Even with a revised proposal for Northera, to be used as a Parkison's disease treatment, Chelsea Therapeutics International Ltd will have to delay the release of its hypotension drug, due to insufficient information presented before the Food and Drug Administration (FDA).

Northera was created to treat symptomatic neurogenic orthostatic hypotension, or a chronic drop in blood pressure on standing up, that is most often linked to Parkinson's disease.

Chelsea, which does not have any approved products on the market, has experienced a decline in shares by 52 percent due to the rejection by the FDA.

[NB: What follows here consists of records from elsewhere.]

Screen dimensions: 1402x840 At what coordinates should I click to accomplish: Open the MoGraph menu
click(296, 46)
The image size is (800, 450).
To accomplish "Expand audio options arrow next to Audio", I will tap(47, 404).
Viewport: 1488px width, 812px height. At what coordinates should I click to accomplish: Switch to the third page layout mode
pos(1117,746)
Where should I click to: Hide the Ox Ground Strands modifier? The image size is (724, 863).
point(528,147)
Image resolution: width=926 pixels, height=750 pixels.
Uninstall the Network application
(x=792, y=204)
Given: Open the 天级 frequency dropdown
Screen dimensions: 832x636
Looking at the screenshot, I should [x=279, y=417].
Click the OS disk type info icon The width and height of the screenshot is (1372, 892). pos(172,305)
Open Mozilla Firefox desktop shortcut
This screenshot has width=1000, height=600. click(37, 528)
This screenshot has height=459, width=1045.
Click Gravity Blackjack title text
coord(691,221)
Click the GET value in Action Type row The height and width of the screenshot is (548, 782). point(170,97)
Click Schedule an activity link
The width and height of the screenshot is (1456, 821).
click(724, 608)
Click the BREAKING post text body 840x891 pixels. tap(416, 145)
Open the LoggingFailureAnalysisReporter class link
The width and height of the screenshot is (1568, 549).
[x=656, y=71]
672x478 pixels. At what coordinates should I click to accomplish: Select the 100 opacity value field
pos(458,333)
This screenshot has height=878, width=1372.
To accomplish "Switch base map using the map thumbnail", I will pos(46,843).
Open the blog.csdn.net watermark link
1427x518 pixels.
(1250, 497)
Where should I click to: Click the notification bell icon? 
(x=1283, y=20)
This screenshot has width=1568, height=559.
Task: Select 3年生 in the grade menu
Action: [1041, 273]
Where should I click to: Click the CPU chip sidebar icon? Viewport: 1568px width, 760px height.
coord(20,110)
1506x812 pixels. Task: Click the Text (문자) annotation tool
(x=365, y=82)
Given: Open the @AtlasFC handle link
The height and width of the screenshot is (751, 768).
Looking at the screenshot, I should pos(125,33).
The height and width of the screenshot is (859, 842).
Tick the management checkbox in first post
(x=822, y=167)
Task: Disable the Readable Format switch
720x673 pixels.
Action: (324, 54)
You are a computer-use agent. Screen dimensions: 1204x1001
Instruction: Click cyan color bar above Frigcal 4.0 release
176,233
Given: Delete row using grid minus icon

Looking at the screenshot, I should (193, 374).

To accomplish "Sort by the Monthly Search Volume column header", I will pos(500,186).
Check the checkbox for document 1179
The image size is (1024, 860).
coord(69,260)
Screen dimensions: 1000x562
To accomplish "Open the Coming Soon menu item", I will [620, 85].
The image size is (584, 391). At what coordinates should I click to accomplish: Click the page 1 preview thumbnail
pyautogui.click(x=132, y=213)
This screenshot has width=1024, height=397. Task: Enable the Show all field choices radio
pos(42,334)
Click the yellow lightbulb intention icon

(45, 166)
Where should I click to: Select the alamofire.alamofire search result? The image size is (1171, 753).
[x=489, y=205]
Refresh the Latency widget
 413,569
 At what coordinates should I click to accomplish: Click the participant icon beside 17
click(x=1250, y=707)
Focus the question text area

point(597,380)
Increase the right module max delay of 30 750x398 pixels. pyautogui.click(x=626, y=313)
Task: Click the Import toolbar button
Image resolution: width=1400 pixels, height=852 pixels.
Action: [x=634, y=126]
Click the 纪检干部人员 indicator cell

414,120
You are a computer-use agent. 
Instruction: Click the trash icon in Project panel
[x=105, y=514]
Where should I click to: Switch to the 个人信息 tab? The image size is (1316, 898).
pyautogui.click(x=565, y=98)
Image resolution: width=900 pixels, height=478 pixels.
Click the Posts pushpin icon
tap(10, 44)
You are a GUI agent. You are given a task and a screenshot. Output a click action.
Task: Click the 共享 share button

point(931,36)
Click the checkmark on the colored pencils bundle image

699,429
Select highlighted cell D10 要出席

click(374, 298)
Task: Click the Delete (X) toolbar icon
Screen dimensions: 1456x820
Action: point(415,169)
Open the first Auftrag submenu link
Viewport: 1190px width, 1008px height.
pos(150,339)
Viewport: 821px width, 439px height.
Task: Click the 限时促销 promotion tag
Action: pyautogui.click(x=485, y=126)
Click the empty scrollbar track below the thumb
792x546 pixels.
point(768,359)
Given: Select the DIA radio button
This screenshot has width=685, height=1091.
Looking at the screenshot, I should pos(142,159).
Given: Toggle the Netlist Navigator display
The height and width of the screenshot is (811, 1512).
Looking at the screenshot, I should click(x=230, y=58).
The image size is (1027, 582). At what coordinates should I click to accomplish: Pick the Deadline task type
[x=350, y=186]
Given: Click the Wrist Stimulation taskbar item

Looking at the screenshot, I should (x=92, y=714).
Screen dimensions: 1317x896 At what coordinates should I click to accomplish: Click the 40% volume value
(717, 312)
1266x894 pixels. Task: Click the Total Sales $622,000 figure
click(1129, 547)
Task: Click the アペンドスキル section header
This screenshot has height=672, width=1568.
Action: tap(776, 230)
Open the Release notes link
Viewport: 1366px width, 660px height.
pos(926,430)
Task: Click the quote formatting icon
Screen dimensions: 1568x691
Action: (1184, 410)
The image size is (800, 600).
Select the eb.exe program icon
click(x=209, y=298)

Chelsea ended the quarter between January-March with $51.7 million in cash and cash equivalents. Lianna Moussatos, an analyst at Wedbush Securities, a securities firm and investment bank, anticipates this cash to run out by the end of Chelsea’s second quarter in 2013. This means that in order to produce a new trial, Chelsea would have to raise additional cash and find a partner to help with the financial woes.

Chelsea hoped to pitch a modified proposal using data from a present trial to support resubmission of its marketing application.

Moussatos estimates a new trial would push back Chelsea’s resubmission by a full two years. If Chelsea wants to save time it should modify the current trial and also propose a new trial to be conducted post-approval.

Compared to Moussatos, Scott Henry from Roth Capital Partners estimates differently. Henry expects Northera’s launch date won’t be until 2015, and he also believes the price target on the stock will be $2.25, a drop from its original target of $3.50.

Previously, Northera was rejected by the FDA in March. Chelsea's other drug in development, for rhemautoid arthrtis, had failed mid-trial in May.

Chelsea stated that it is currently evaluating several scenarios that may provide the FDA with the supportive information it is seeking.